WHAT YOU NEED TO DO
Copy out the rows from the line holding "Given: Enable Grant another permission" through the line holding "Looking at the", both included, and leave the pictures out.

DATASET ROWS
======

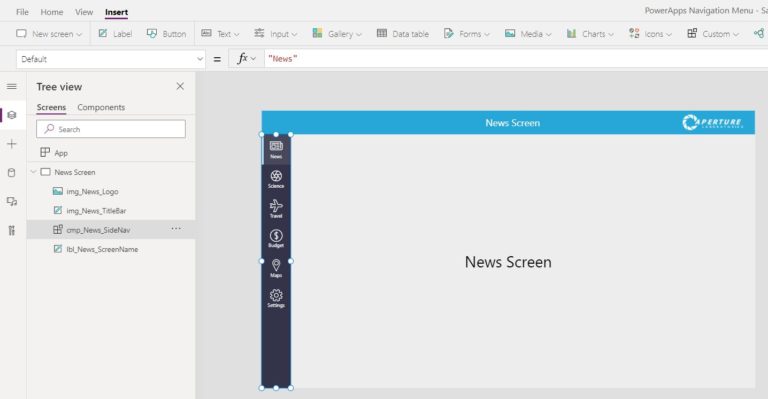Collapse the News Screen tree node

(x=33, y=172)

======

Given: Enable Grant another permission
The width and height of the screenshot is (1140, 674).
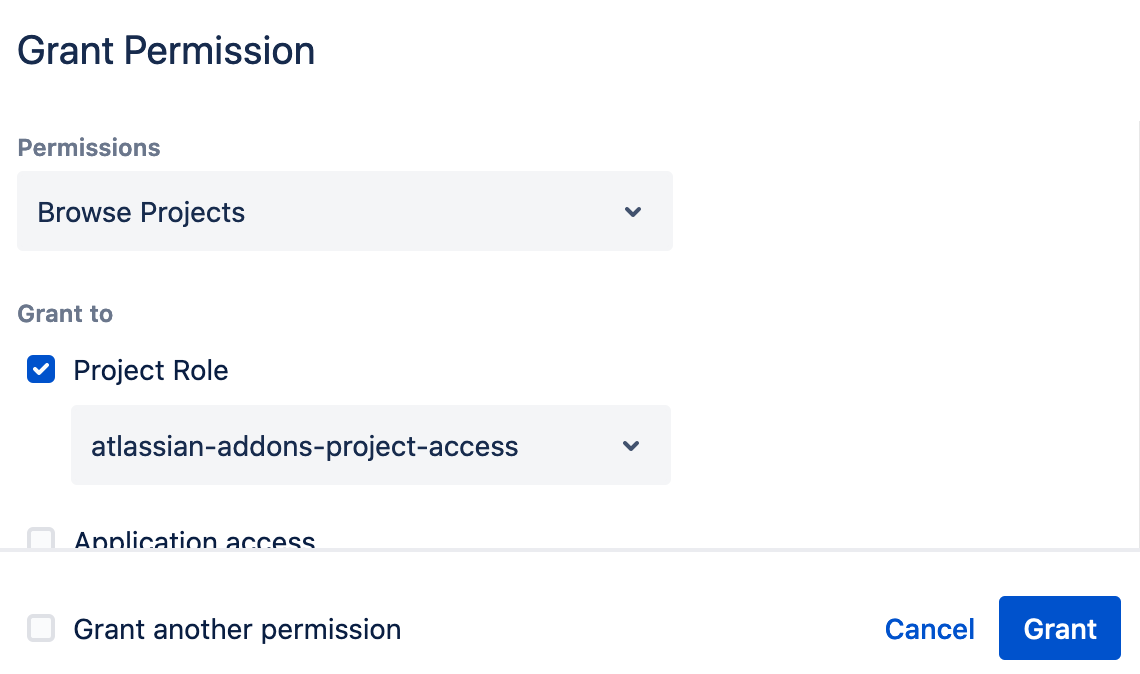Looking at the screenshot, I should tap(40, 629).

======

ANSWER TO THE PROBLEM
Given: Enable Grant another permission
The width and height of the screenshot is (1140, 674).
Looking at the screenshot, I should tap(40, 629).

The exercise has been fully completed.